1950年6月25日、朝鮮戦争勃発。

 朝鮮民主主義共和国軍(北朝鮮)第6師団の砲撃開始は、1950年6月25日午前5時25分だった。ただちに北朝鮮軍は南下して、春川、開城などを占領、ソウルまで40キロまで迫った。
 アメリカのトルーマン大統領は同日(アメリカ時間24日午後10過ぎ)、週末保養先で緊急電話を受けた。トルーマンは、その場で国連安保理事会の開催の要求を指示すると同時に、韓国軍に対する援助を決定する。

 25日の国連安保理事会は、ソ連欠席のまま、北朝鮮の武力攻撃を侵略と断定して、戦闘行為の即時停止と38度線以北への撤退要請を決議した。しかし金日成は、「わが祖国の南半分を李承晩一味から解放する」と演説して、これに応えた。

 党員や同盟員の方々には、いまこのブログでも話題になっている萩原遼氏の『朝鮮戦争』(文春文庫)に一度は目を通されることをおすすめしておきたい。版元は文春なのが気に入らなければ、図書館で借りるだけでもいい。

 「朝鮮戦争という数百万人もの人命を失った悲劇のおこりを調べていくうえで、その悲劇のそもそもはどこなのか、ということになると、やはりソ連軍の北朝鮮占領と、朝鮮人民になんの足場ももたないソ連軍子飼いのキム・ソジュンがつれてこられた事実をさけて通るわけにはいかない」(『朝鮮戦争』萩原遼)

 ソ連は、朝鮮半島の解放を朝鮮民族に任せるのでなく、中国出身の朝鮮族であるソ連軍大尉のキム・ソンジュを「抗日英雄の金日成将軍」にすりかえて、占領政策の手足に使った。これが悲劇の始まりだった。

 しかし、これは萩原氏に対する素朴な疑問なのだが、金日成はたんなる傀儡だったのだろうか。1949年3月にモスクワを訪ねた金日成は、スターリンと会談して、「全国土の武力解放」「攻勢をとる」と提起したが、「いまはだめだ」と退けられた。しかしそれに懲りることはなかった。その後も金日成と李承晩の南北両政権は武力統一の計画を進めながら、衝突を繰り返していた。資料を見る限り、中ソ間のズレと情勢変化をたくみに利用して、ついにスターリンを味方につけ、毛沢東も反対ができないように追い込んだ金日成の「外交手腕」が印象に残る。
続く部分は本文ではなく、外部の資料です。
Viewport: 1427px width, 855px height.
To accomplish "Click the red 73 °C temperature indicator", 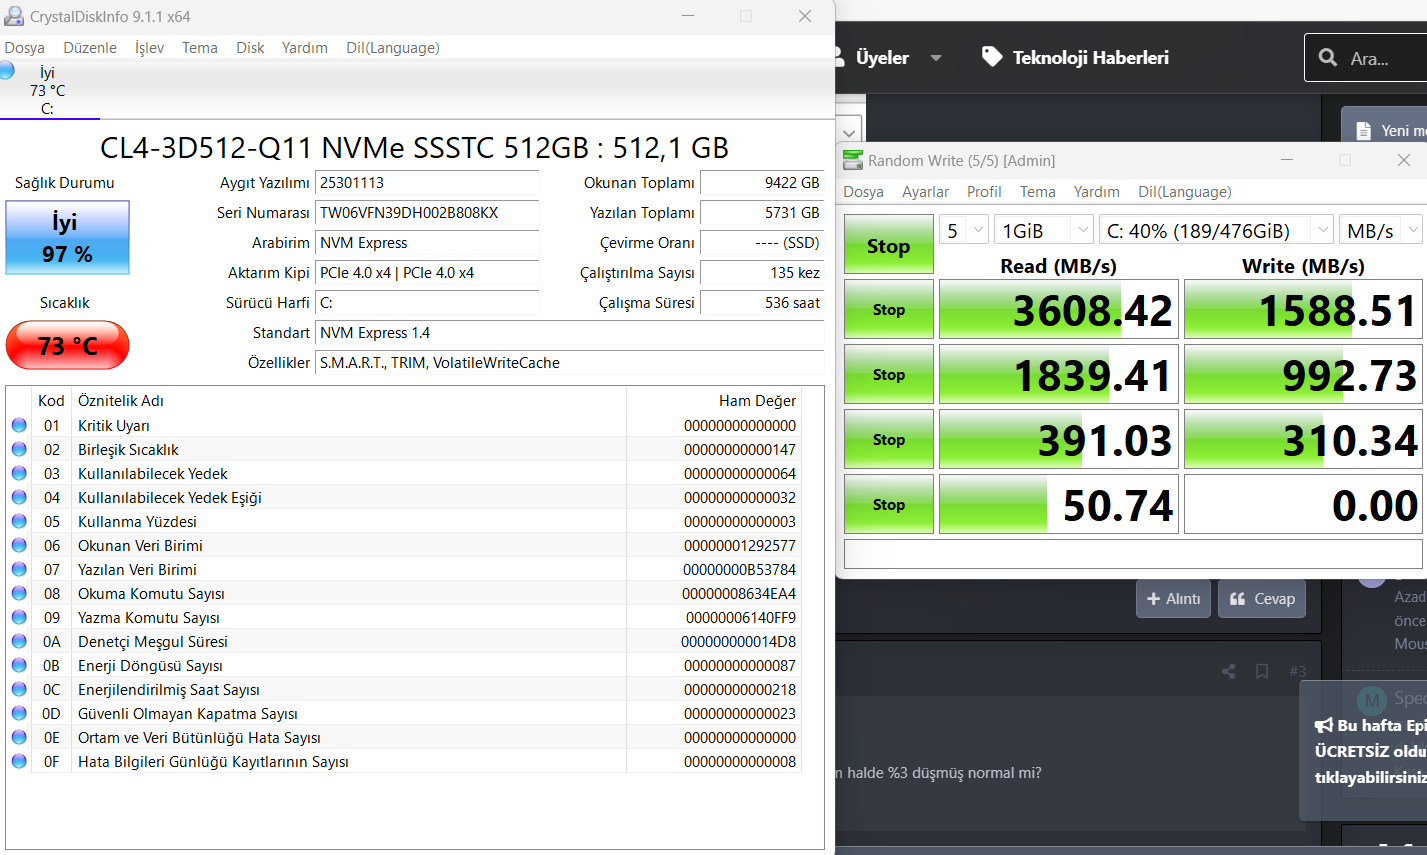I will pos(67,346).
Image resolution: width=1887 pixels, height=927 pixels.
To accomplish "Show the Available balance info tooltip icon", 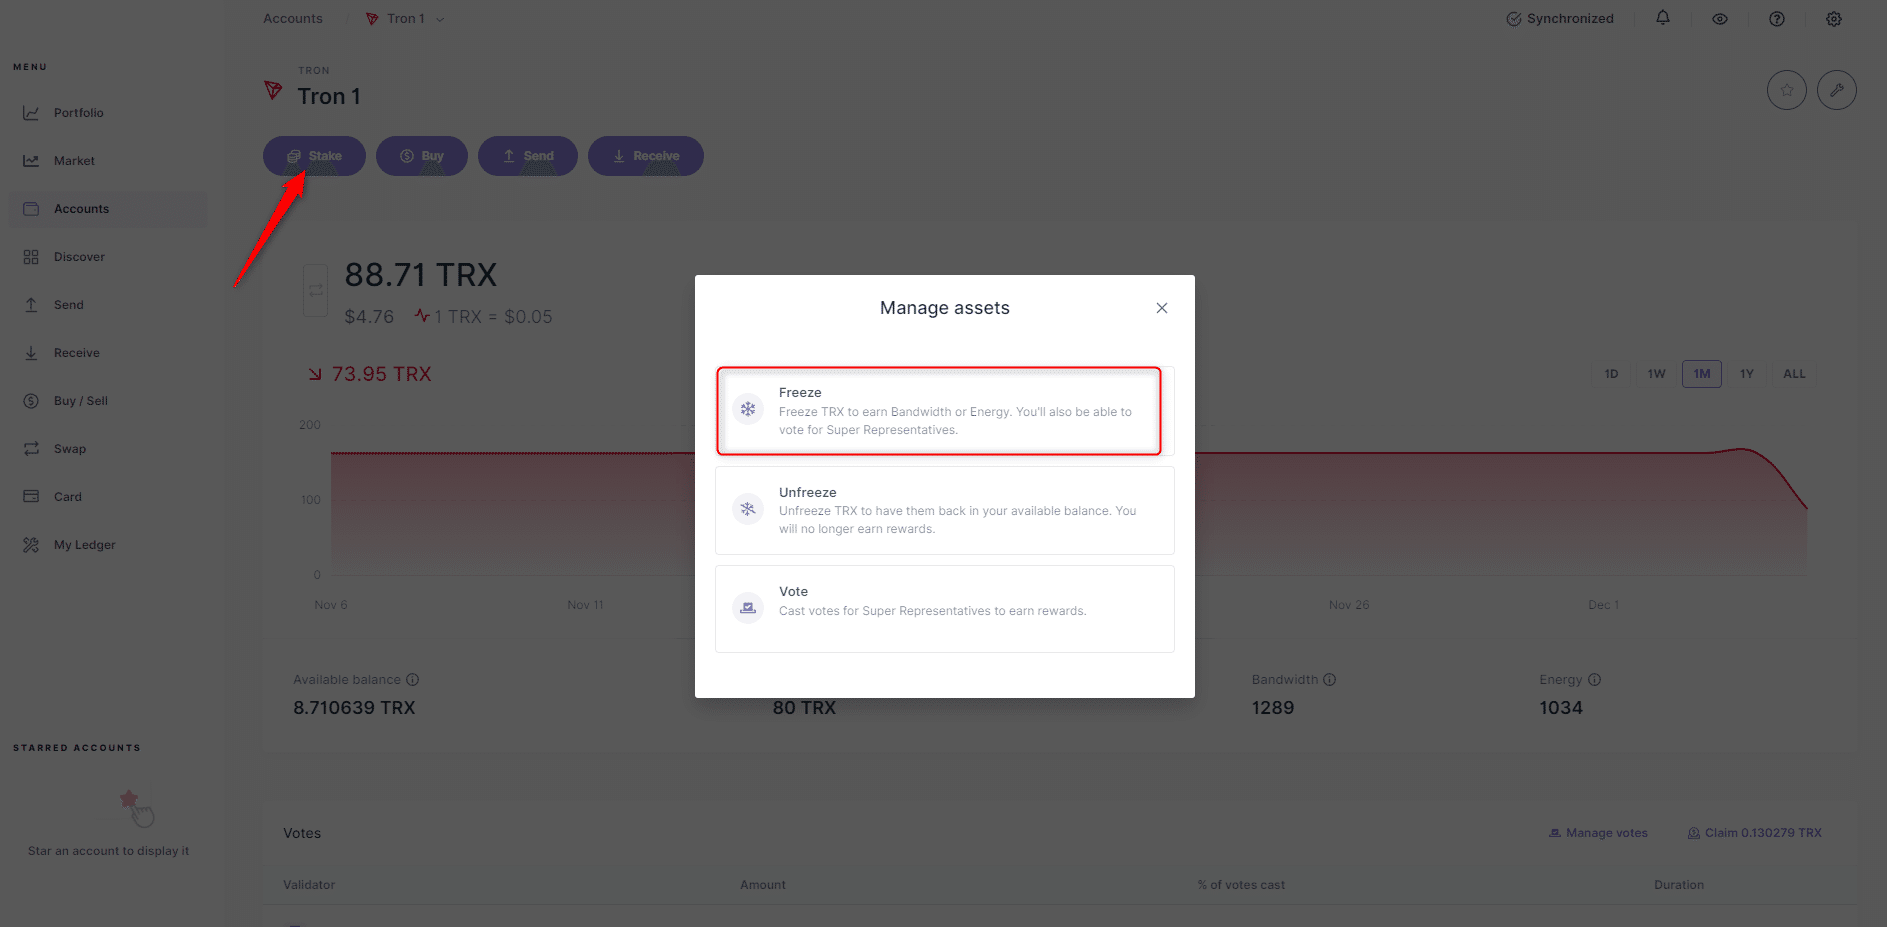I will click(412, 680).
 しかしこの朝鮮戦争は、とんでもない誤算の連続だった。金日成とスターリンの目論見では、3日で終わるはずの戦争だったという。もちろん、7月になっても8月になっても戦闘は終わらなかった。最大の判断のミスは、萩原氏も指摘するように、米国の介入を予期しなかったことだろう。米国の介入がないことを前提に、南の解放きわめて短期間に終わるとたかをくくっていた金日成の目論見は、ものの見事に裏切られた。人民軍が南進すれば南労党(南朝鮮労働党員)20万人が呼応してゲリラ戦争に立ち上がるというのが、北朝鮮の見方だったが、これも実現しなかった。しかしこのときに南の反政府闘争はほぼ壊滅していた。結局、南人民の支持を得ることもできずに、戦争は泥沼化する。

 朝鮮戦争は、いまの南北朝鮮の問題を解くための鍵である。このことは同時に、朝鮮人民のたたかいを「日本プロレタリアートのうしろ盾まえ盾」(中野重治「雨の降る品川駅」)として、ご都合主義的に利用してきた日本左翼の歴史と現在を問い直すことでもある。